Summary judgment is appropriate if the evidence favoring the nonmoving party is merely colorable or is not significantly probative. City Management Corp. v. United States Chem. Co., 43 F.3d 244, 254 (6th Cir. 1994). In other words, summary judgment is appropriate when “a motion for summary judgment is properly made and supported and the nonmoving party fails to respond with a showing sufficient to establish an essential element of its case....” Stansberry, 651 F.3d at 486 (citing Celotex Corp. v. Catrett, 477 U.S. 317, 322-23 (1986)). Here, Defendant provided sufficient evidence demonstrating there is no genuine issue of fact that he poisoned Plaintiff's food. In response to this evidence, Plaintiff was required to “make an affirmative showing with proper evidence in order to defeat the motion.” Alexander v. CareSource, 576 F.3d 551, 558 (6th Cir. 2009). Because Plaintiff has failed to meet his burden to point to sufficient evidence to create a jury question, the Court should GRANT summary judgment in favor of Defendant Boose. See Metro. Gov't of Nashville & Davidson Cnty., 432 Fed.Appx. 435, 441 (6th Cir. 2011) (“The nonmovant must, however, do more than simply show that there is some metaphysical doubt as to the material facts . . . . [T]here must be evidence upon which a reasonable jury could return a verdict in favor of the non-moving party to create a genuine dispute.”) (internal quotation marks and citations omitted).
D. Conclusion
For the reasons stated above, the Court should GRANT Defendant Deputy Boose's motion for summary judgment. (ECF No. 45.)

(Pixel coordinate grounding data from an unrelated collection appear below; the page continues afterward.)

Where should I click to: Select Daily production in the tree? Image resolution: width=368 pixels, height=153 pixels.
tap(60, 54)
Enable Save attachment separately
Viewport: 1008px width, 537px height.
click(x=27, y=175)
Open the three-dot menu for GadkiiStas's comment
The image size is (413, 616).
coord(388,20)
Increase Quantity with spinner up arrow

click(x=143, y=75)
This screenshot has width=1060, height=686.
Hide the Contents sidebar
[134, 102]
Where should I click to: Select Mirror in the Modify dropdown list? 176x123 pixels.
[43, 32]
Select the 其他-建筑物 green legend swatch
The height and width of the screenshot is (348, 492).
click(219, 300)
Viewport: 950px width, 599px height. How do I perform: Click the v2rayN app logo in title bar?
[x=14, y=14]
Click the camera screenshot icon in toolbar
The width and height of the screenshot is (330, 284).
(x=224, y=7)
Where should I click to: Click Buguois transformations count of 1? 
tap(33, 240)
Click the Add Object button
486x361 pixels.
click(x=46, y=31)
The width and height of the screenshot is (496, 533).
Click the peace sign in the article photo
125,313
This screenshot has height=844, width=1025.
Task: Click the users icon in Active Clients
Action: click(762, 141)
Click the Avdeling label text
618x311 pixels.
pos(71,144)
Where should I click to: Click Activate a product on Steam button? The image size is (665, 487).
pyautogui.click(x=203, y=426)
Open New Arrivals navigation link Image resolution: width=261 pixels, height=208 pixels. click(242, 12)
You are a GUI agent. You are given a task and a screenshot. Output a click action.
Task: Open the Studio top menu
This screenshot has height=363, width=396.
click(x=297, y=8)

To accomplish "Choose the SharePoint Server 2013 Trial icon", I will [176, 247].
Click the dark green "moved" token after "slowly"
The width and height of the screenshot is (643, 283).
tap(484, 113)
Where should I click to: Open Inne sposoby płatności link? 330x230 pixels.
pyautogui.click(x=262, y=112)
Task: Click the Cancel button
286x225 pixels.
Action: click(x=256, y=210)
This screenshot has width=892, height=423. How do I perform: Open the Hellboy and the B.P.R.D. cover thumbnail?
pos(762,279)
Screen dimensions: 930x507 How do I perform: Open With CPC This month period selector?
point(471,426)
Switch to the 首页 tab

III. PROCEDURE ON OBJECTIONS
The parties to this action may object to and seek review of this Report and Recommendation, but are required to file any objections within 14 days of service, as provided for in Federal Rule of Civil Procedure 72(b)(2) and Local Rule 72.1(d). Failure to file specific objections constitutes a waiver of any further right of appeal. Thomas v. Arn, 474 U.S. 140, 144 (1985); Howard v. Sec'y of Health & Human Servs., 932 F.2d 505, 508 (6th Cir. 1991). Filing objections that raise some issues but fail to raise others with specificity will not preserve all the objections a party might have to this Report and Recommendation. Willis v. Sec'y of Health & Human Servs., 931 F.2d 390, 401 (6th Cir. 1991); Smith v. Detroit Fed'n of Teachers, Local 231, 829 F.2d 1370, 1373 (6th Cir. 1987). Pursuant to Local Rule 72.1(d)(2), any objections must be served on this Magistrate Judge.
Any objections must be labeled as “Objection No. 1,” and “Objection No. 2,” etc. Any objection must recite precisely the provision of this Report and Recommendation to which it pertains. Not later than 14 days after service of an objection, the opposing party may file a concise response proportionate to the objections in length and complexity. Fed.R.Civ.P. 72(b)(2); E.D. Mich. LR 72.1(d). The response must specifically address each issue raised in the objections, in the same order, and labeled as “Response to Objection No. 1,” “Response to Objection No. 2,” etc. If the Court determines that any objections are without merit, it may rule without awaiting the response.